Of course it was. The movie, on the other hand, is a grim piece of reality for which very few will be prepared, a misogynistic and outrageous embarrassment with no tact or narrative integrity in sight. Cage is an enduring actor who, even in his most off-note performances, brings a peculiar charisma to the screen. But here he missteps so bluntly. in both his complacency with such an offensive role and his jittery performance itself, that you half think the whole thing is some kind of in-joke between friends. I fear not, and the result is one of the most disastrous, absurd, offensive studio movies in memory. This will make for one hell of a commentary track.
The plot. Hmm…Let’s put it this way: At first, it seems to be about Edward Malus (Cage), a cop called to a secluded Pacific Northwest island by his former fiancée to help find the missing daughter he never knew she had. In pictures, the girl looks to have aged about the same number of years the former lovers have been apart, but never mind, no time to think about that, must get to the island to redeem the past, win back the girl, amorally beat the hell out of every woman who gets in the way, and so on.
The movie, a barely recognizable remake of the equally bizarre but more agreeably disconcerting 1973 cult touchstone, adopts Hollywood’s recent fetish for treacherous little kids as the industry’s personal form of birth control, and has such an intense contempt for women that it feels the need to have the hero clock several of them to the ground. Like the original, which was set off the Scottish coast, not in the Americas, Edward’s xenophobia becomes a central plot point. He unabashedly tells the island women that he will enforce laws as they stand in a “normal” society. That’s fine, but it’s one thing to explore such sentiments and quite another to condone them. The cat-and-mouse game between Edward and the islanders develops into a weird sort of condemnation of even the most rudimentary of their beliefs and ideals. In this movie, the women on the island are not only the villains but also natural inferiors, primitive cultists who need someone to show them the light.

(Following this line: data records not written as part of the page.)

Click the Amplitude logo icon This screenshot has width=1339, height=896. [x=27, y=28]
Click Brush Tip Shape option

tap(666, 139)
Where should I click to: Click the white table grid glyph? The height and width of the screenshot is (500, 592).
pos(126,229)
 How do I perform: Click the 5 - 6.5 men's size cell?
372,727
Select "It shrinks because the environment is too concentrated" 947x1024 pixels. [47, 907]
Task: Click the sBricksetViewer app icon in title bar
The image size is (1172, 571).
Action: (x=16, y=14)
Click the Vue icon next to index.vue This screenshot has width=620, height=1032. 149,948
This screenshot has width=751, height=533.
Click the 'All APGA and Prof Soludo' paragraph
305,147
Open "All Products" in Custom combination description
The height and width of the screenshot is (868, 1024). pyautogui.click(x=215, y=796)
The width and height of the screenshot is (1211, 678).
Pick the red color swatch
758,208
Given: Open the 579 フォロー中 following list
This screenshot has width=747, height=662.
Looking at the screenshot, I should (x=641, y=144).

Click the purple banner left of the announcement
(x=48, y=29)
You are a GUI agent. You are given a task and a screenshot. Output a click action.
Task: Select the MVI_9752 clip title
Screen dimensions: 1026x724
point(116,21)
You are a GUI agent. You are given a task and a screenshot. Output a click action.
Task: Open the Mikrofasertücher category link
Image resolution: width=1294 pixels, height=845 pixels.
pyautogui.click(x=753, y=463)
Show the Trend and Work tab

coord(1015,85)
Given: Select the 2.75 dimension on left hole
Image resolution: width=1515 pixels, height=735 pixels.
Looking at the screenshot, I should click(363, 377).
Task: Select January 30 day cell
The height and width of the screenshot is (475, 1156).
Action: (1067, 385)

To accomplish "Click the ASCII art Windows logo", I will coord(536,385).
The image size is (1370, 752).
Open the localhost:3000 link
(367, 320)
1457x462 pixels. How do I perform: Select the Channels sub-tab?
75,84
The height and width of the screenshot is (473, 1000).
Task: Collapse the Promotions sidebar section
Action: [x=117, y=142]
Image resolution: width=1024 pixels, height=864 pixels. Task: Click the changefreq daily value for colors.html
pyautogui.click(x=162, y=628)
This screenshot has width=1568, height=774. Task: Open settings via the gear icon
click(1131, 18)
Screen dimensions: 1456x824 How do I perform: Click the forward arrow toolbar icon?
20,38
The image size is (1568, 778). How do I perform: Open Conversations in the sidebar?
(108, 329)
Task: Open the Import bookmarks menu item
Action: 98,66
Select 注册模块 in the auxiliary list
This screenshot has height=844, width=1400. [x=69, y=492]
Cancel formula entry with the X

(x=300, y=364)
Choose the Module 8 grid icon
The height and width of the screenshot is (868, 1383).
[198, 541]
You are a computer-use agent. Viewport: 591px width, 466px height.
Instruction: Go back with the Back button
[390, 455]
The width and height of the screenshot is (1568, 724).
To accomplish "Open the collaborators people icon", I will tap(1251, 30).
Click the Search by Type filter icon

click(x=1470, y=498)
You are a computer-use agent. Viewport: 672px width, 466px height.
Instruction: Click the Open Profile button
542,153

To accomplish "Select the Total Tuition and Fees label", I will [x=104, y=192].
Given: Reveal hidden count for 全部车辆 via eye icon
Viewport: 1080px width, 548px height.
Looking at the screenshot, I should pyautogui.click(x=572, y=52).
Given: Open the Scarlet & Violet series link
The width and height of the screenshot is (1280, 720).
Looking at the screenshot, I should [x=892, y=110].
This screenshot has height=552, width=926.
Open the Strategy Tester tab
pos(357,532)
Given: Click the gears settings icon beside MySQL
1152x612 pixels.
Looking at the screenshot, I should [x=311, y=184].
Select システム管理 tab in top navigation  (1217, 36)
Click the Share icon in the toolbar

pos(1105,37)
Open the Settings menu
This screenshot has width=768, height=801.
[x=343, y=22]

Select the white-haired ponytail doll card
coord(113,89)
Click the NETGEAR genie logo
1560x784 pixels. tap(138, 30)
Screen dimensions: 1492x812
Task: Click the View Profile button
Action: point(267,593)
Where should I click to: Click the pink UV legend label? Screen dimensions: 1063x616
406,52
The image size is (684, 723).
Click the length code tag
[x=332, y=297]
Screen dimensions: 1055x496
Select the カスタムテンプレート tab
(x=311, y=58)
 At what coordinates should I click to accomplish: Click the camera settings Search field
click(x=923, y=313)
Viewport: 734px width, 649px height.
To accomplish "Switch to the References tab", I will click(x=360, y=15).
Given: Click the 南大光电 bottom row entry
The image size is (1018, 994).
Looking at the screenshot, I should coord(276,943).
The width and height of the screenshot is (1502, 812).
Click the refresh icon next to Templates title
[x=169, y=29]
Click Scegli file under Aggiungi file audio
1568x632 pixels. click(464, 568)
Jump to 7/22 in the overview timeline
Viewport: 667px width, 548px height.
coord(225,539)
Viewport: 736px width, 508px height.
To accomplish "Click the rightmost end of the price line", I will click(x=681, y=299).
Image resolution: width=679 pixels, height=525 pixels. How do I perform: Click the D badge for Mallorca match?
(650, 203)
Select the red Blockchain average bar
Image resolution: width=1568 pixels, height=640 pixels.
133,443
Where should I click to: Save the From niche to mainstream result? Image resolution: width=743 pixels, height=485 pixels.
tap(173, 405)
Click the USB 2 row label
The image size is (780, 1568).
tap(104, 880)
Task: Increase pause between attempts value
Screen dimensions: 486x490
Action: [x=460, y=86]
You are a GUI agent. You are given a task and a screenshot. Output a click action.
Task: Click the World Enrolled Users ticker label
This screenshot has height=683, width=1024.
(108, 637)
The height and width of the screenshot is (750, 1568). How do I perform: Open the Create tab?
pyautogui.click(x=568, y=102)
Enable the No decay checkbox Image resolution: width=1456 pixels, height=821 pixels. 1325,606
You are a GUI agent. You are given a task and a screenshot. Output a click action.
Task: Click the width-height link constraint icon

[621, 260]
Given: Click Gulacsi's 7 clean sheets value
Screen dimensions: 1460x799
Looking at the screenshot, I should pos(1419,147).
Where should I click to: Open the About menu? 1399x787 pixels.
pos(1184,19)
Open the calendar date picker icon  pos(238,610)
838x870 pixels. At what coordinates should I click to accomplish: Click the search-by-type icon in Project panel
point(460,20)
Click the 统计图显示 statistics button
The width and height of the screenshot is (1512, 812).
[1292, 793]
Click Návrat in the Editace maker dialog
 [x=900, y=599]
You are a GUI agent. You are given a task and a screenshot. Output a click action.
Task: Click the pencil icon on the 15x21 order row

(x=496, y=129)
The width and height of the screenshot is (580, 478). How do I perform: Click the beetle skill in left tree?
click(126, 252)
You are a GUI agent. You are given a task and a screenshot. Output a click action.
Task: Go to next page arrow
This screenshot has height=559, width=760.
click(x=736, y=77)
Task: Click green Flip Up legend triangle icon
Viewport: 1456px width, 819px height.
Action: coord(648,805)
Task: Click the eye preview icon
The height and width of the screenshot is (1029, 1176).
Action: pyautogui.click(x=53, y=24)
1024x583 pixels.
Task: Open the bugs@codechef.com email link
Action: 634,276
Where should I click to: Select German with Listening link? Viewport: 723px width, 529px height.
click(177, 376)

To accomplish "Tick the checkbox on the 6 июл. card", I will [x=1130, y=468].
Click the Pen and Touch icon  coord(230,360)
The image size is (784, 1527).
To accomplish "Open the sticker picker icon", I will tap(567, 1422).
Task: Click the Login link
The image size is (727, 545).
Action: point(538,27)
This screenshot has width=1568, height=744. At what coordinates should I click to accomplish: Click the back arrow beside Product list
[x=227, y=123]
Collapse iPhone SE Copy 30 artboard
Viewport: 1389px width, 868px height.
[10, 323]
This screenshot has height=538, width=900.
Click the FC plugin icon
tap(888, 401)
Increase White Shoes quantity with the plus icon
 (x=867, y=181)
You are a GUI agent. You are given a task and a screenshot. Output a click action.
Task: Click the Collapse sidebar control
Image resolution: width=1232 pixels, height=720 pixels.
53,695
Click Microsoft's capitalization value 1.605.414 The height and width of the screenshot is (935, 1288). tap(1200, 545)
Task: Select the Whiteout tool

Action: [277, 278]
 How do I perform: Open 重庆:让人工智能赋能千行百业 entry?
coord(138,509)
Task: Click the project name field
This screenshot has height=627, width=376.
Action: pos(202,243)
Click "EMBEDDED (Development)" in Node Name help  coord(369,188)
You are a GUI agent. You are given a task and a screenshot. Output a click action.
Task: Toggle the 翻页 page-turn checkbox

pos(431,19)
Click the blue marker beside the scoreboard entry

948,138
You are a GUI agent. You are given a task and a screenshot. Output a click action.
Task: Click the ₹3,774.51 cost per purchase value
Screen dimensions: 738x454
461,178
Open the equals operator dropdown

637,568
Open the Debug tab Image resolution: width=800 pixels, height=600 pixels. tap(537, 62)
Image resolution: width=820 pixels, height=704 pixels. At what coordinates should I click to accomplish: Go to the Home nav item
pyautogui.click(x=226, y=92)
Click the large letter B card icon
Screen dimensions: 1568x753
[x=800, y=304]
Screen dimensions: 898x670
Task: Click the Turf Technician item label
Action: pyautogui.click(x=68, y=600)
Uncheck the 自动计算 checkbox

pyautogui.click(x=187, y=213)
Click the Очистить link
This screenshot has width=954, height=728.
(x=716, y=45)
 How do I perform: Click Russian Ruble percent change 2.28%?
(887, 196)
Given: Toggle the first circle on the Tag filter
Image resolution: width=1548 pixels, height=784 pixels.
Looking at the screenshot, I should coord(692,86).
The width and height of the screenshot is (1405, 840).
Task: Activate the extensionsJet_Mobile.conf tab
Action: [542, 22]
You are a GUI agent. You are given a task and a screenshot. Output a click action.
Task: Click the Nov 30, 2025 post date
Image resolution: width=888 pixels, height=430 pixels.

This is an ugly, repulsive movie, obsessed with a female domination fantasy that starts out uncomfortably and quickly spirals into the incoherent. LaBute has gone from unforgiving words in his previous films to unforgiving violence, and the transition is as disturbing as it is superfluous. The Wicker Man has all the right ingredients to frighten with suggestion; that LaBute feels such an outward need to go for the jugular suggests a hatred darker than any of the silly images he contrives—one that, in the end, threatens to cast his past work in a much different light.
The Wicker Man is playing in theatres across the country.